A contentious Edmonton neighbourhood redevelopment plan is facing delays and division on how to proceed. The City of Edmonton's ambitious Valley Line light rail transit (LRT) project includes a stop in the Holyrood Gardens neighbourhood, located southeast and across the Saskatchewan River from the city's downtown core.
But the planned extent of redevelopment, using the new station as an anchor, is receiving mixed reviews from stakeholders.
A public hearing about the Holyrood Gardens redevelopment will now take place in November, after the Edmonton municipal election in October. The hearing was originally scheduled for Sept. 11 but Edmonton City Council was unable to devote substantial discussion time to the issue and instead decided to move it forward.
But fundamental issues remain, including push-and-pull on the potential size of several highrises that are slated for construction by the new Valley Line LRT station.
"The frustration is that this community wanted this line developed and there was an expectation of density, but somewhere along the line the scale of the proposal diverged," said Edmonton city councillor Ben Henderson.
"There is pressure to densify. We have the station there and we need to get more around the station, but we don't need to go from one extreme to the other. If we do densification as carelessly as we've done sprawl, we may end up with neighbourhoods no one wants to live in anymore."
Holyrood Community League civics director Dave Sutherland echoed concerns that the push for development was a case of too much, too soon.
"Holyrood is primarily a neighbourhood of single-family homes with a handful of low-rise apartments (three to five storeys). The Valley Line LRT station that will be built adjacent to our community is not a full-fledged station, but a 'neighbourhood stop' that is little more than shelters and curbside boarding," Sutherland said via email.
"We want a development that reflects these factors by offering a more 'gentle density,' and helps fulfill the 'missing middle' of up to six storeys that many cities are looking for, Edmonton included."

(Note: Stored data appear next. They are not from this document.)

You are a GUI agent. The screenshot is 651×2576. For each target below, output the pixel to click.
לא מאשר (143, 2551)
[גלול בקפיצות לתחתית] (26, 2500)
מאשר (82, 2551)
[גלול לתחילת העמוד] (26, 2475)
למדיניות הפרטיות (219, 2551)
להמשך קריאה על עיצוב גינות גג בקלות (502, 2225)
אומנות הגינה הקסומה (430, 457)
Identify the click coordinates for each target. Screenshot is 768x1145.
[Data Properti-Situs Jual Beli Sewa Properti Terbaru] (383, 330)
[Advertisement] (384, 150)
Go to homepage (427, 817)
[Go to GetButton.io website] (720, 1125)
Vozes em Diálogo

Despite the proposed reconfiguration of the neighbourhood with the LRT station as a focal point, Henderson expressed reservations that traffic flow in and out of Holyrood Gardens would suffer due to redevelopment.

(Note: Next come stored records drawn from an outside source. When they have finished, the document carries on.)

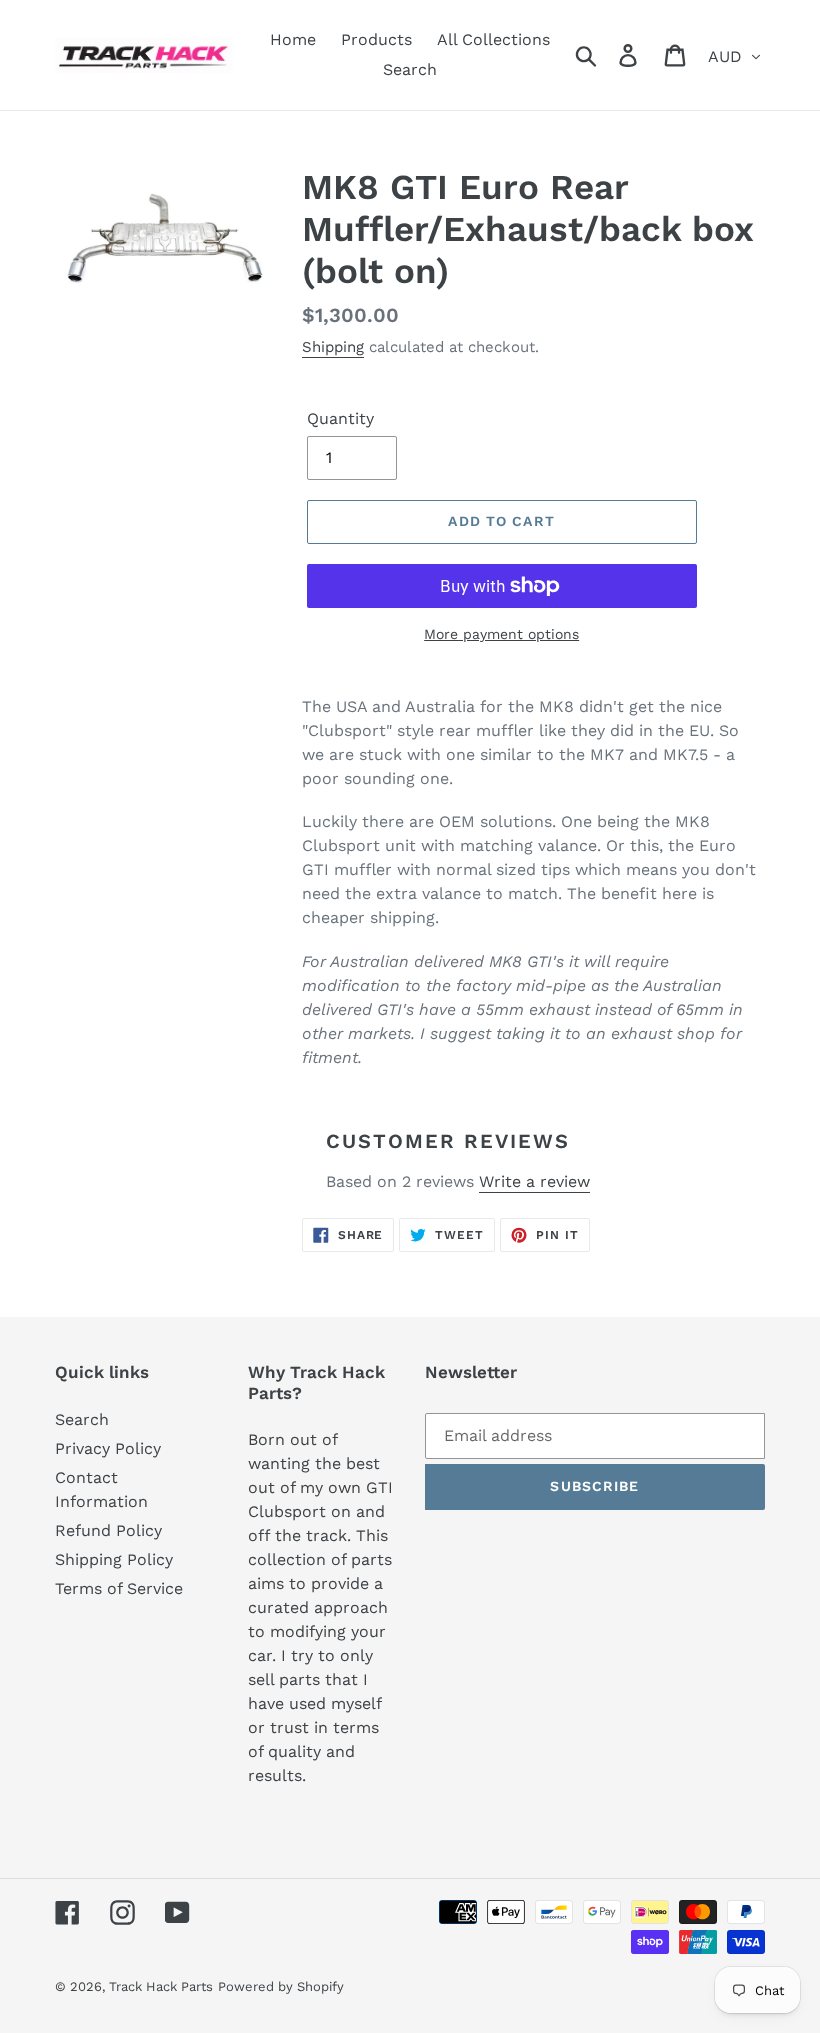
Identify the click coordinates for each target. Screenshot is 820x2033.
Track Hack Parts (161, 1986)
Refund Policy (108, 1530)
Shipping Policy (114, 1559)
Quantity (340, 418)
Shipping (333, 347)
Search (82, 1419)
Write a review (534, 1181)
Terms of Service (119, 1588)
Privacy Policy (108, 1448)
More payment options (501, 634)
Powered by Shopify (281, 1986)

"The previous owners had worked out a transport plan that made sense, but the trouble is they lost the land, and what is being proposed right now, I'm not sure it acts the same way," Henderson said.
"I usually don't worry about traffic, but in this case we might be creating a nightmare scenario which needs to be addressed. If you can't get past the tracks, traffic backs up through the neighbourhood, past the school and senior centre."
Sutherland noted community reaction to the public hearing delay was mixed and with an upcoming municipal election, council's direction on the project could change.
"The reasons for the delay — a last-minute issue with drainage rights-of-way that needed immediate attention — were frustrating to us because it is evidence that backs up our claim that the proposal has been rushed," Sutherland said. "We've felt that this proposal has been rushed from the beginning, so the additional time will hopefully allow all stakeholders to re-engage and hopefully see some more revisions before it goes back to council for approval."
There are positive aspects to the development, Sutherland said, including an improvement over the current housing stock.
"The existing townhouses on the site must go; they were not built to last as long as they have and are in bad shape and are frankly a visual blight right now," Sutherland said.
Retail space proposed by the developer also holds potential, he said, and "additional density on the doorstep of an LRT stop will help the city get a return on this infrastructure investment."
Calls by the Journal of Commerce to Regency Developments were not returned by press deadline.